> **What is needed**:
Return every record below exactly.

> **Records**:
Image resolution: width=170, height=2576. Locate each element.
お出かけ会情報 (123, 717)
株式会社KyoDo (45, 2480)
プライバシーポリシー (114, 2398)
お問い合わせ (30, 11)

> **Answer to the problem**:
Image resolution: width=170, height=2576. Locate each element.
お出かけ会情報 (123, 717)
株式会社KyoDo (45, 2480)
プライバシーポリシー (114, 2398)
お問い合わせ (30, 11)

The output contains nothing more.